→ **TEXT EXTRACT**:
Passers-by
(14-23 September 2003)

23 September 2003
-With the completion of tonight's shift, perhaps the worst week of work I have ever done in my life is on the brink of closing.  Basically, nothing is going right.  I am making several mistakes, people are expecting alternatively too much or too little of me, & the house is in a general state of difficulty.  At this rate, I feel unable to count on much of anything in this context.
-The M's have pretty much packed it in.  How a team can so thoroughly collapse in the second half of the season in back-to-back years defies explanation.  It has been so trying to watch them continually lose to Anaheim & Texas after decimating the entire AL in the first half.

22 September 2003
-The fact that, after yesterday, I'm still up for going to work today is a very good sign.
-Via e-mail, the Fantasy APDA II draft is underway.  I was randomly given the 2nd pick.  Segal, Russo, Zimmy, & maybe Emily are also involved.  Should be a party.
-So many things continue to remind me that ADO needs to be worked on soon, a lot.  But I keep planning trips & fun with my free time.  I just need to find a writing groove compatible with a full life, which I didn't have to do 2 years ago.  I've talked about this a lot, but it keeps frustrating me.  It is a sixth done & I continue to say that it's the project I want to work on now & it will be completed someday.  Maybe even before the end of next year!

-Off the hook.

→ **WRITTEN TASK A**: List every person named in the journal entries as taking part in the Fantasy APDA II draft, not counting the writer.
→ **WRITTEN TASK B**: Transcribe the part of the journal entries starting at "-So many things" and ending at "-Off the hook.".
→ **WRITTEN TASK C**:
Answer these questions from the journal entries:
(i) Which pick was the writer randomly given in the Fantasy APDA II draft?
(ii) How much of ADO does the writer say is done?
(iii) Which two teams does the writer mention the M's continually losing to?

→ **INFORMATION SUPPLIED**:
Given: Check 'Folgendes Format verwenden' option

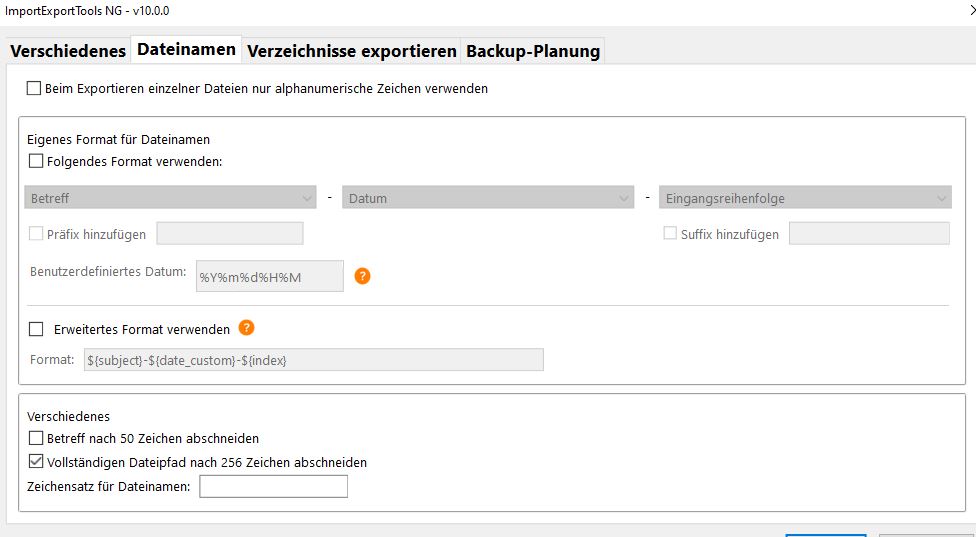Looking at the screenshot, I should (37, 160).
--
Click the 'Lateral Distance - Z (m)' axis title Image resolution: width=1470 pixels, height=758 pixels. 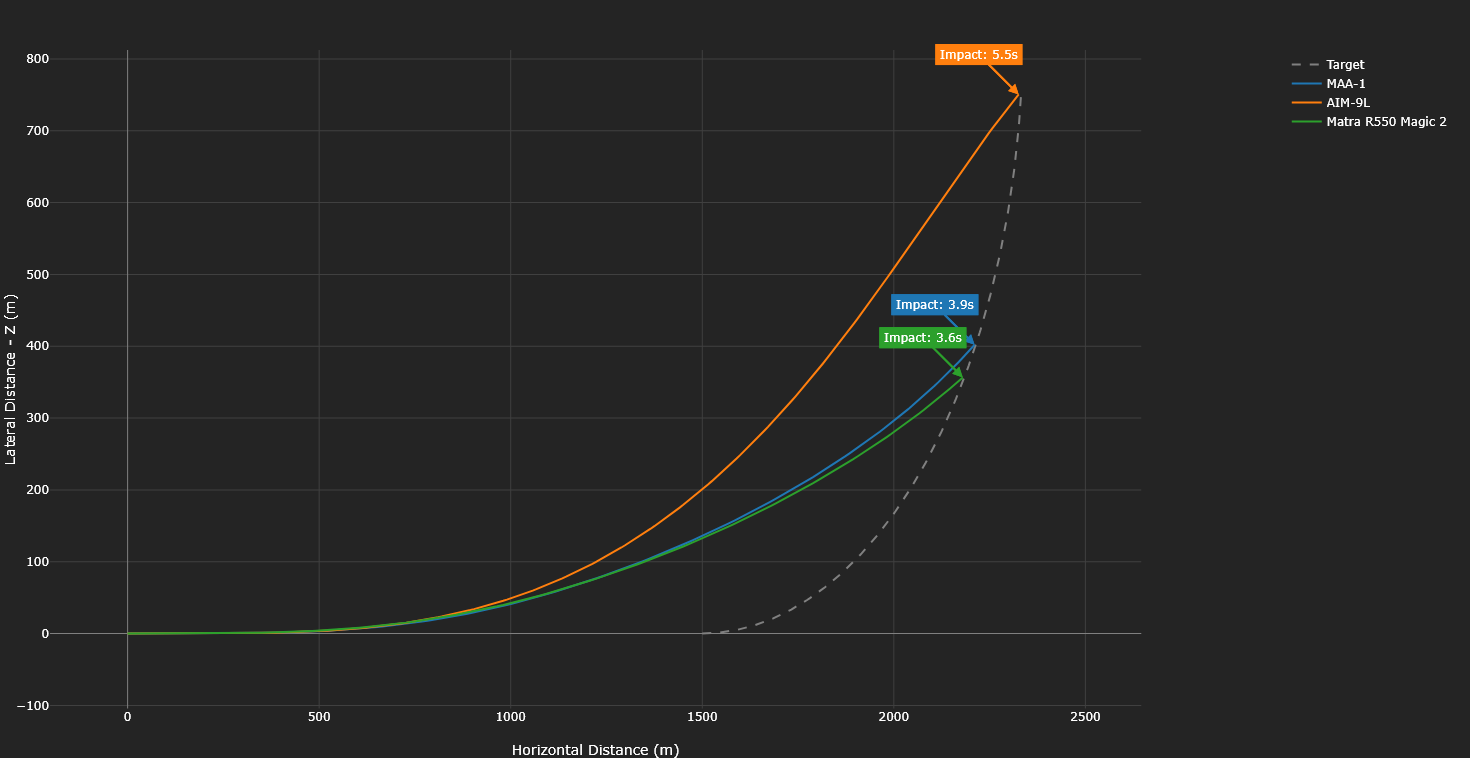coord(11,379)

→ **WRITTEN RESPONSE A**: Segal, Russo, Zimmy, and Emily (Emily only as "maybe")

→ **WRITTEN RESPONSE B**:
-So many things continue to remind me that ADO needs to be worked on soon, a lot.  But I keep planning trips & fun with my free time.  I just need to find a writing groove compatible with a full life, which I didn't have to do 2 years ago.  I've talked about this a lot, but it keeps frustrating me.  It is a sixth done & I continue to say that it's the project I want to work on now & it will be completed someday.  Maybe even before the end of next year!

-Off the hook.

→ **WRITTEN RESPONSE C**:
(i) The 2nd pick.
(ii) A sixth.
(iii) Anaheim and Texas.